Os derivados de hidroxiantracenos, comummente encontrados em muitas plantas de diferentes famílias e géneros botânicos amplamente utilizados nos suplementos alimentares, estão associados a alegações de saúde relacionadas com a melhoria da função intestinal. Contudo, a Autoridade Europeia para a Segurança dos Alimentos, embora tenha reconhecido estes potenciais, desaconselhou a sua utilização e o seu consumo a longo prazo em doses elevadas, devido a potenciais problemas de segurança alimentar. Devido a estas preocupações de segurança, em 2016, a Comissão solicitou à Autoridade um parecer científico sobre a avaliação de segurança aquando da utilização destes derivados em alimentos.

Desta avaliação a Autoridade concluiu que existem efeitos nocivos graves para a saúde associados à utilização de algumas substâncias que contêm derivados de hidroxiantracenos, pelo que proibiu, ao incluir no anexo III, parte A, do Regulamento (CE) n.º 1925/2006, as seguintes substâncias:

  • Aloe-emodina e todas as preparações em que esta substância esteja presente;
  • Emodina e todas as preparações em que esta substância esteja presente;
  • Preparações à base da folha de espécies de Aloe que contenham derivados de hidroxiantracenos;
  • Dantrona e todas as preparações em que esta substância esteja presente.

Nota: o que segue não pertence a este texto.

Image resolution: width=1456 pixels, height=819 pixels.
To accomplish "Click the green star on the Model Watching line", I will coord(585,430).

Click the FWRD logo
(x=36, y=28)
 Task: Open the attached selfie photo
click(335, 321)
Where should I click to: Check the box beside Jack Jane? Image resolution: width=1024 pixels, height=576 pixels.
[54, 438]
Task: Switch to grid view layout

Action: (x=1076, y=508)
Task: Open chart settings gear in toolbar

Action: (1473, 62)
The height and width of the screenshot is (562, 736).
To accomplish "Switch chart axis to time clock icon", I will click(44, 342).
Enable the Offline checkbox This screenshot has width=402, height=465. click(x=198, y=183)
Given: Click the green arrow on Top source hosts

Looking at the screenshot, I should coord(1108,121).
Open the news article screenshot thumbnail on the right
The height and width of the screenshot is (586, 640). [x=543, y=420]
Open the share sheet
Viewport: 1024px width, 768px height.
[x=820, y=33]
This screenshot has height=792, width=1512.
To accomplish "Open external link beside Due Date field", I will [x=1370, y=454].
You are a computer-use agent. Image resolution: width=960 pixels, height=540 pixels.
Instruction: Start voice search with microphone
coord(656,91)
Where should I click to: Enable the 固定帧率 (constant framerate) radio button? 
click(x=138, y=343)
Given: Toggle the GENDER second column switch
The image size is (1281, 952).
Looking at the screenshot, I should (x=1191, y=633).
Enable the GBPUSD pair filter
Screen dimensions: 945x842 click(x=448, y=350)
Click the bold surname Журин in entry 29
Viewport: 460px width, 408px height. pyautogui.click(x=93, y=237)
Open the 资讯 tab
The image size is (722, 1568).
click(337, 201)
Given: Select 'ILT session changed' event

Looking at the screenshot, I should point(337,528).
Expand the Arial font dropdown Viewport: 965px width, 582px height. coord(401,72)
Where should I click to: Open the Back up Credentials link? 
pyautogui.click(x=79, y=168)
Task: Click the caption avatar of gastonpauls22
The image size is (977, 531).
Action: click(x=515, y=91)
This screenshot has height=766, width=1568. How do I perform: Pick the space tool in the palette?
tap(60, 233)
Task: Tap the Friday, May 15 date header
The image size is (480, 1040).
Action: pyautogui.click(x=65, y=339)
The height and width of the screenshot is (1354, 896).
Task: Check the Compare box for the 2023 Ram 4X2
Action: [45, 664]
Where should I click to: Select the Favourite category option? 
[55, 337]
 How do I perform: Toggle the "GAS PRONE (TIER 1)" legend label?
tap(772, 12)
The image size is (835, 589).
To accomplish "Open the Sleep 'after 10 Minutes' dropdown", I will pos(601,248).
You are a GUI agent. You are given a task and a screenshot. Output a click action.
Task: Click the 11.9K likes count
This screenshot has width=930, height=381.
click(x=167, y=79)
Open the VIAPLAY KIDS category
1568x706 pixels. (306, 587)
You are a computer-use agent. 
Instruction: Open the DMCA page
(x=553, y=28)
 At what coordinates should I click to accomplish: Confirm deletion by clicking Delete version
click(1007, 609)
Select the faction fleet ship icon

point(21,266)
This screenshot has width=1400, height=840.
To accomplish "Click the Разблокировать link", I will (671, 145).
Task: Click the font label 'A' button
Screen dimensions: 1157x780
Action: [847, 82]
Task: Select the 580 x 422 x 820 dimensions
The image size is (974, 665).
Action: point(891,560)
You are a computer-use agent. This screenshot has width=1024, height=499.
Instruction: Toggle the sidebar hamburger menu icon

Por sua vez a utilização de Rheum, Cassia e Rhamnus e respetivas preparações nos alimentos foram colocadas sob controlo da União, uma vez que persiste a incerteza científica quanto ao facto dessas preparações conterem, ou não, as substâncias enumeradas. Deste modo, foram aditadas na parte C do anexo III do Regulamento (CE) n.º 1925/2006, as seguintes substâncias:

  • Preparações à base da raiz ou do rizoma de Rheum palmatum L., Rheum officinale Baillon e seus híbridos que contenham derivados de hidroxiantracenos;
  • Preparações à base da folha ou do fruto de Cassia senna L. que contenham derivados de hidroxiantracenos;
  • Preparações à base da casca de Rhamnus frangula L. ou Rhamnus purshiana DC. que contenham derivados de hidroxiantracenos.